Swiss mice belong to an outbred strain of mice largely used as a model for experimental obesity induced by high fat diet (HFD). We have previously demonstrated that a given cohort of age-matched Swiss mice is hallmarked by heterogeneous changes in body weight when exposed to HFD. The reasons underlying such variability, however, are not completely understood. Therefore we aimed to clarify the mechanisms underlying the variability in spontaneous weight gain in age-matched male swiss mice. To achieve that, individuals in a cohort of age-matched male Swiss mice were categorized as prone to body mass gain (PBMG) and resistant to body mass gain (RBMG). PBMG animals had higher caloric intake and body mass gain. RBMG and PBMG mice had a similar reduction in food intake when challenged with leptin but only RBMG exhibited a drop in ghrelin concentrations after refeeding. PBMG also showed increased midbrain levels of ghrelin receptor (Ghsr) and Dopamine receptor d2 (Drd2) mRNAs upon refeeding. Pharmacological blockade of GHSR with JMV3002 failed to reduce food intake in PMBG mice as it did in RBMG. On the other hand, the response to JMV3002 seen in PBMG was hallmarked by singular transcriptional response in the midbrain characterized by a simultaneous increase in both tyrosine hydroxylase (Th) and Proopiomelanocortin (Pomc) expressions. In conclusion, our data show that differences in the expression of genes related to the reward system in the midbrain as well as in ghrelin concentrations in serum correlate with spontaneous variability in body mass and food intake seen in age-matched male Swiss mice.

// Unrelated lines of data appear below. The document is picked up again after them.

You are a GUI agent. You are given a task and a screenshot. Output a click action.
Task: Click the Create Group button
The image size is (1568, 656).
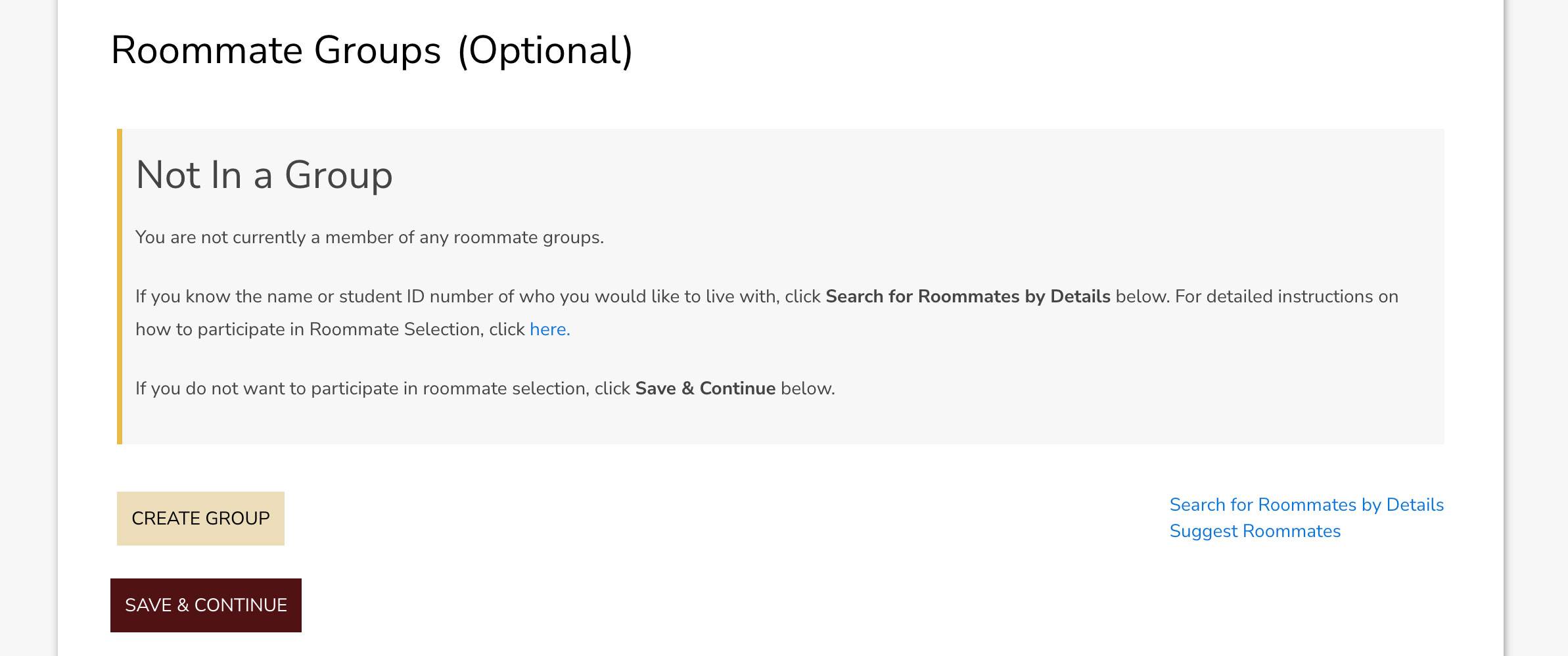coord(200,518)
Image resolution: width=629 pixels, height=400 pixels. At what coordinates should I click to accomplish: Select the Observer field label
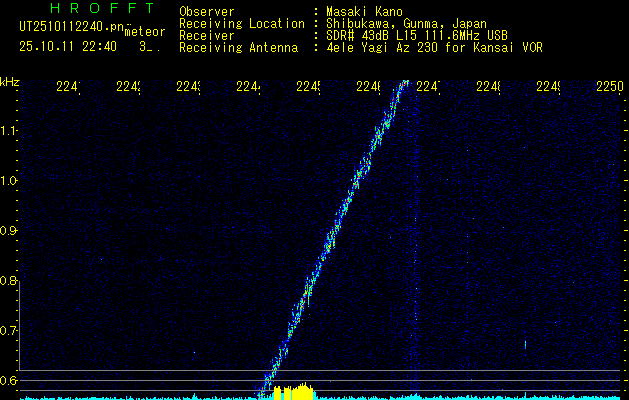(x=207, y=11)
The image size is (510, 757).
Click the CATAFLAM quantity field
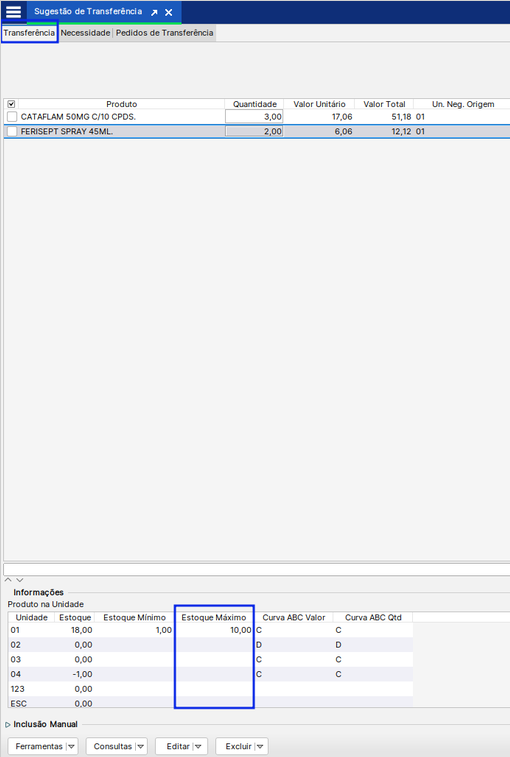point(254,117)
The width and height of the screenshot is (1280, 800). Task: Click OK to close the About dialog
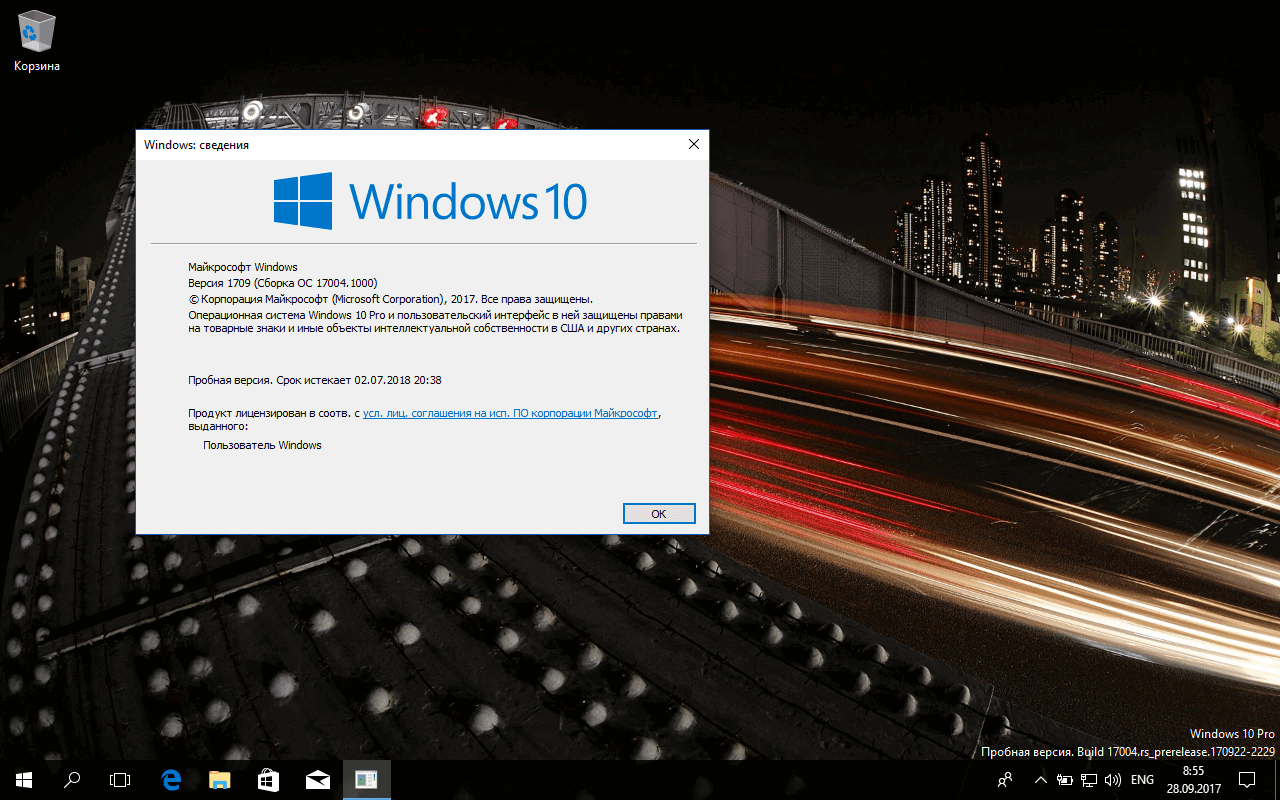[659, 513]
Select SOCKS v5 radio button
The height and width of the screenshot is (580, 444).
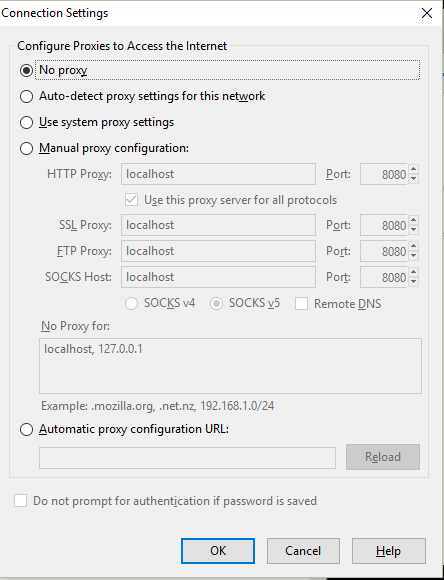coord(216,304)
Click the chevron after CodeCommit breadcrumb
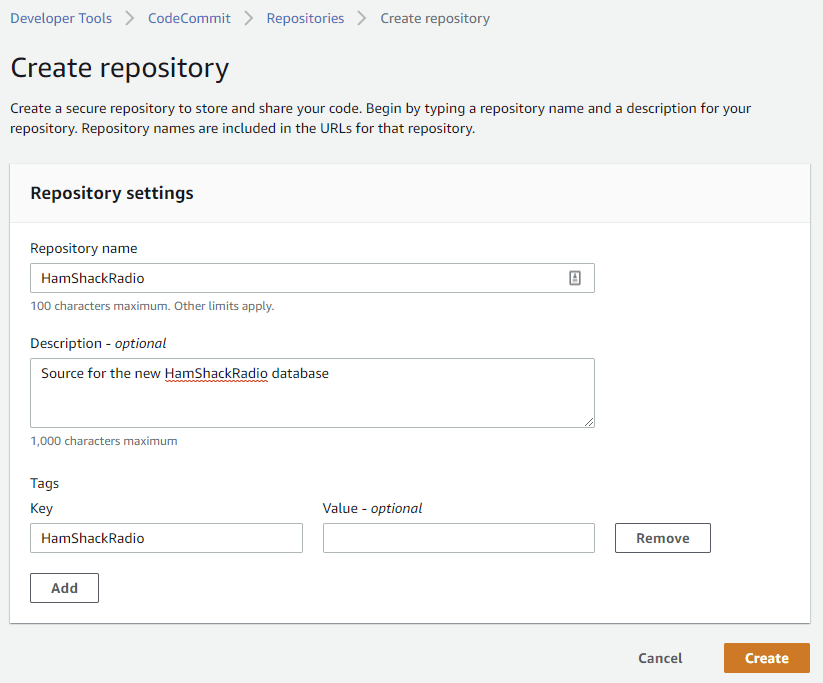The height and width of the screenshot is (683, 823). tap(248, 18)
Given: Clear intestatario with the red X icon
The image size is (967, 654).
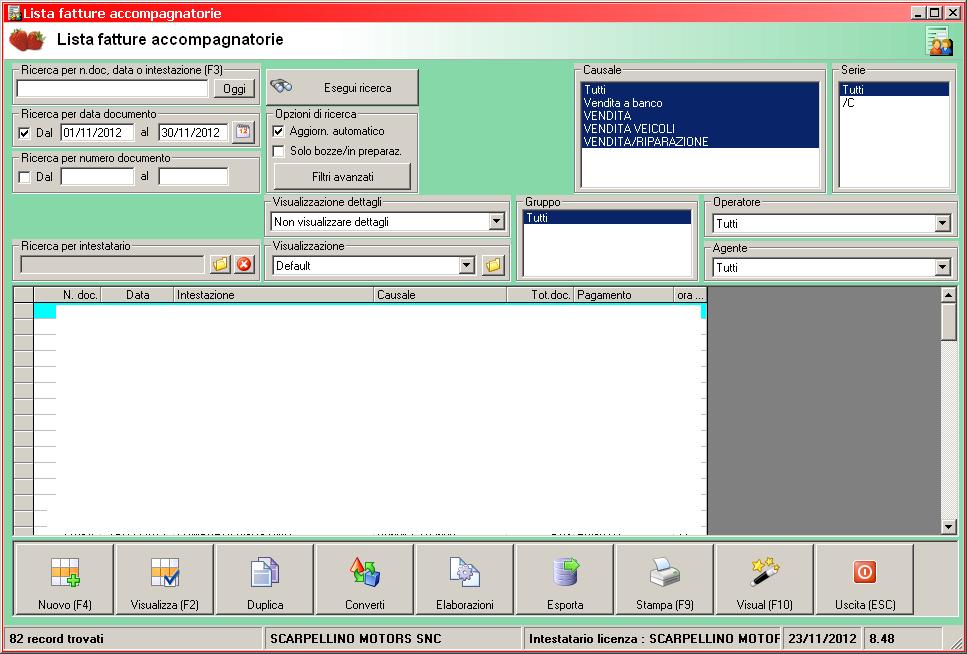Looking at the screenshot, I should 243,265.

Energetic demands of lactation produce an increase in the expression of growth hormone secretagogue receptor in the hypothalamus and ventral tegmental area of the rat despite a reduction in circulating ghrelin
J Neuroendocrinol 2022 Apr;34(4):e13126.PMID:35365872DOI:10.1111/jne.13126.

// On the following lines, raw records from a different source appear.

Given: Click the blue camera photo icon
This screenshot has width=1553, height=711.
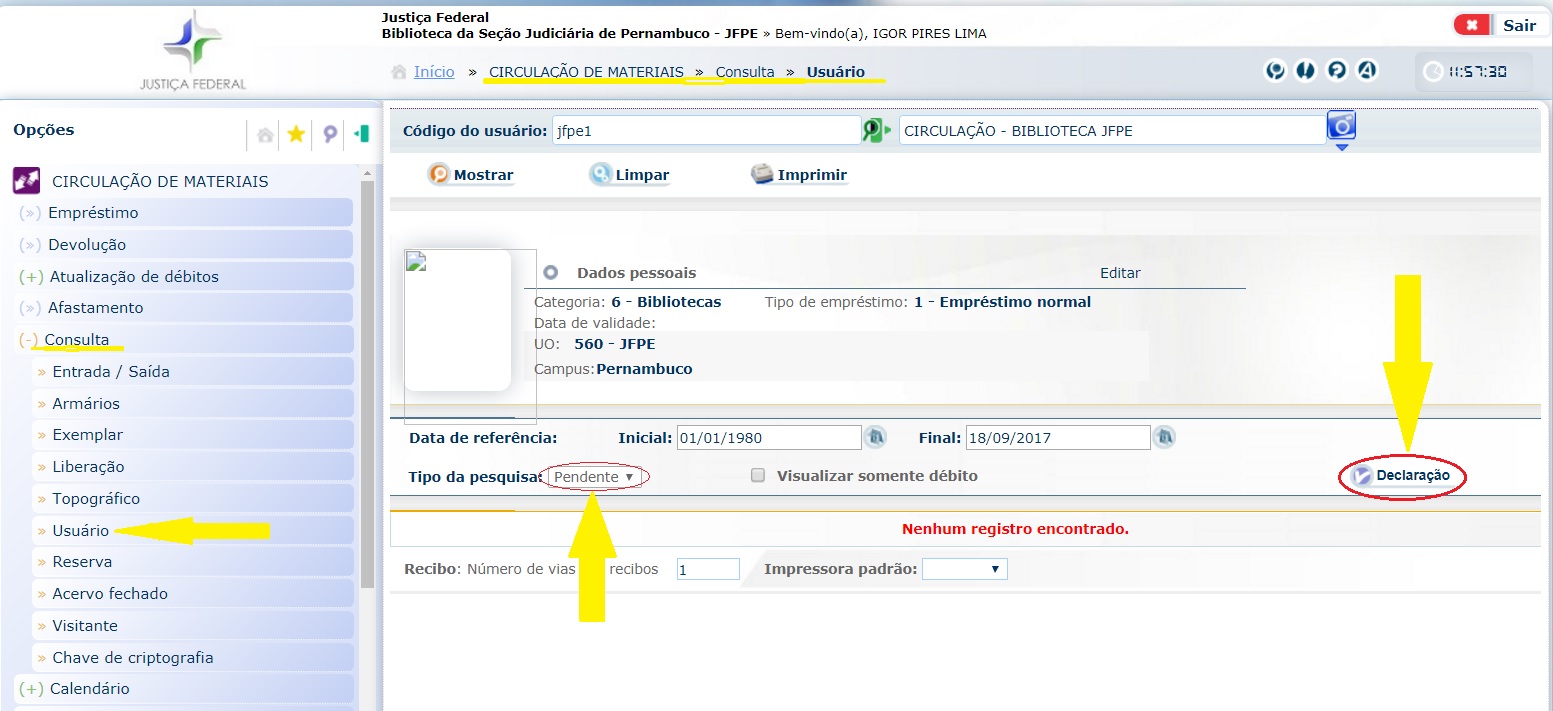Looking at the screenshot, I should [1341, 127].
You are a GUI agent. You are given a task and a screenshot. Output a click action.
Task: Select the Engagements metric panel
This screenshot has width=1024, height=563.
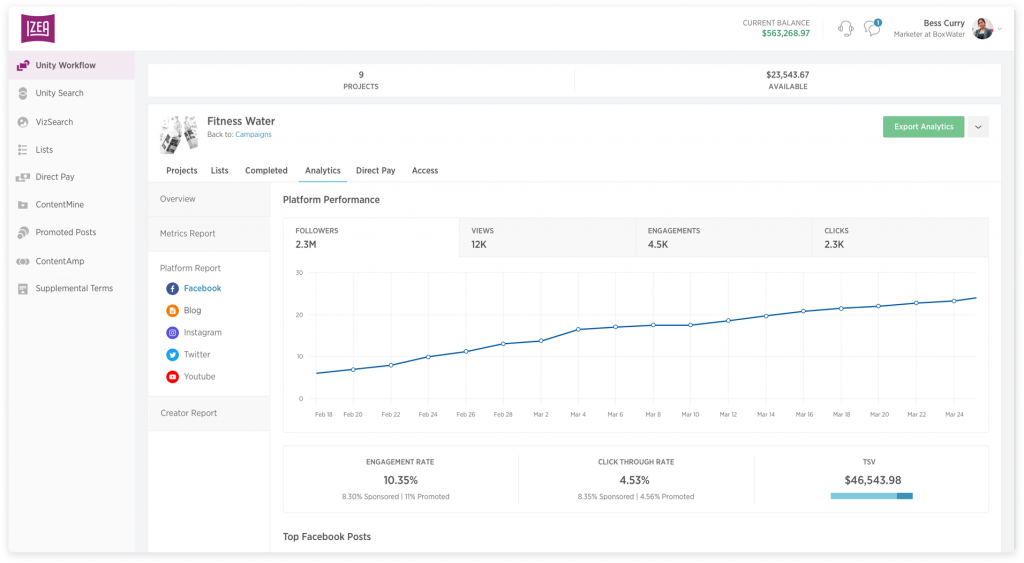click(723, 237)
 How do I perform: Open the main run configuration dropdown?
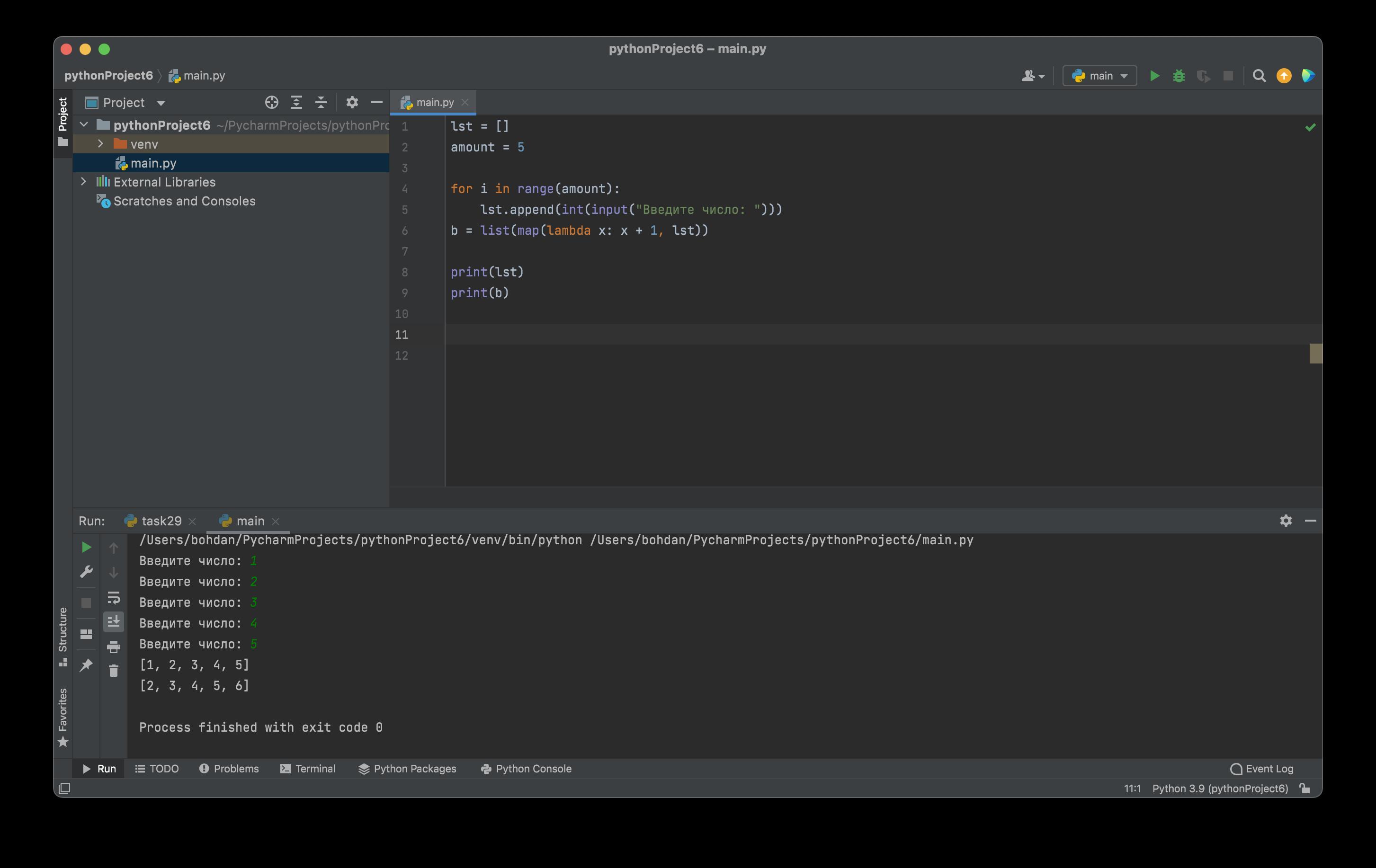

Lactating rats show changes in the secretion of hormones and brain signals that promote hyperphagia and facilitate the production of milk. Little is known, however, about the role of ghrelin in the mechanisms sustaining lactational hyperphagia. Here, we used Wistar female rats that underwent surgery to sever the galactophores to prevent milk delivery (GC rats) and decrease the energetic drain of milk delivery. We compared plasma acyl-ghrelin concentrations and growth hormone secretagogue receptor (GHSR) mRNA expression in different brain regions of GC rats with those of sham operated lactating and nonlactating rats. Additional lactating and nonlactating rats were implanted with cannulae aimed at the lateral ventricles and were used to compare feeding responses to central ghrelin or GHSR antagonist infusions to those of nonlactating rats receiving similar infusions on day 14-16 postpartum (pp). Results show lower plasma acyl-ghrelin concentrations on day 15 pp sham operated lactating rats compared to GC or nonlactating rats. These changes occur in association with increased GHSR mRNA expression in the hypothalamic arcuate nucleus (ARC) and ventral tegmental area (VTA) of sham operated lactating rats. Despite lactational hyperphagia, infusions of ghrelin (0.25 or 1 μg) resulted in similar increases in food intake in lactating and nonlactating rats. In addition, infusions of the GHSR antagonist JMV3002 (4 μg in 1 μl of vehicle) produced greater suppression of food intake in lactating rats than in nonlactating rats. These data suggest that, despite lower plasma ghrelin, the energetic drain of lactation increases sensitivity to the orexigenic effects of ghrelin in brain regions important for food intake and energy balance, and these events are associated with lactational hyperphagia.